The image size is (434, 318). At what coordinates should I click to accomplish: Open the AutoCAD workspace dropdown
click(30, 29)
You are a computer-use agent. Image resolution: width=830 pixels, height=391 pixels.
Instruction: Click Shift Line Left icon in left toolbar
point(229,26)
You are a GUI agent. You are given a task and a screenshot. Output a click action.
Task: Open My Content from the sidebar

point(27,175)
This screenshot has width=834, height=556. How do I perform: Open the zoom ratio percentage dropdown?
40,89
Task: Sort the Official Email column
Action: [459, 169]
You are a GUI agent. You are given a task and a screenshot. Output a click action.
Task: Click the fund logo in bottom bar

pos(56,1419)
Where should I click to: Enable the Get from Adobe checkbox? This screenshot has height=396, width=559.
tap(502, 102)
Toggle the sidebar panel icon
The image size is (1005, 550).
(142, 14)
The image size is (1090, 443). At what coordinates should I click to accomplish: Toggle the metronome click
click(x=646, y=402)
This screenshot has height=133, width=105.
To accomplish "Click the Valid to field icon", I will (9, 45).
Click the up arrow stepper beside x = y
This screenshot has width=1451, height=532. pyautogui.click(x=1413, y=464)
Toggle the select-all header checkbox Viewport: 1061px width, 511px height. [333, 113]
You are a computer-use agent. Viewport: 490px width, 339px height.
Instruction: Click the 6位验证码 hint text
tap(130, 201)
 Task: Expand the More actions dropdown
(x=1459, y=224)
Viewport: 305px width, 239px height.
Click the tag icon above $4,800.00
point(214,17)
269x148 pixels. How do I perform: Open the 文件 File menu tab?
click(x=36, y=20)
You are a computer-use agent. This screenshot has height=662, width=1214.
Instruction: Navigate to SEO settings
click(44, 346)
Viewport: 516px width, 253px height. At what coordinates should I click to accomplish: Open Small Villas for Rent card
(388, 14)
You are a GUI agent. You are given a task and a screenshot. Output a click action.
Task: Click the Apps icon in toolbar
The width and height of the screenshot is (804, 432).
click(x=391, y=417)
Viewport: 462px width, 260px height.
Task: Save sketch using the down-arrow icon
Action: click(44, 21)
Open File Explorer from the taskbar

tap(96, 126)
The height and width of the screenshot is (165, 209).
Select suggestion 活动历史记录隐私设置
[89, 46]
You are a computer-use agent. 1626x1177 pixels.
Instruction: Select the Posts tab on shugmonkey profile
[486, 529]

=== Instructions to follow ===
Your task is to restate, word for word, only those lines above that fall between the line holding "Task: Expand the More actions dropdown" and the line holding "You are a computer-use agent. 1626x1177", inclusive.

=== Your response ===
 Task: Expand the More actions dropdown
(x=1459, y=224)
Viewport: 305px width, 239px height.
Click the tag icon above $4,800.00
point(214,17)
269x148 pixels. How do I perform: Open the 文件 File menu tab?
click(x=36, y=20)
You are a computer-use agent. This screenshot has height=662, width=1214.
Instruction: Navigate to SEO settings
click(44, 346)
Viewport: 516px width, 253px height. At what coordinates should I click to accomplish: Open Small Villas for Rent card
(388, 14)
You are a GUI agent. You are given a task and a screenshot. Output a click action.
Task: Click the Apps icon in toolbar
The width and height of the screenshot is (804, 432).
click(x=391, y=417)
Viewport: 462px width, 260px height.
Task: Save sketch using the down-arrow icon
Action: click(44, 21)
Open File Explorer from the taskbar

tap(96, 126)
The height and width of the screenshot is (165, 209).
Select suggestion 活动历史记录隐私设置
[89, 46]
You are a computer-use agent. 1626x1177 pixels.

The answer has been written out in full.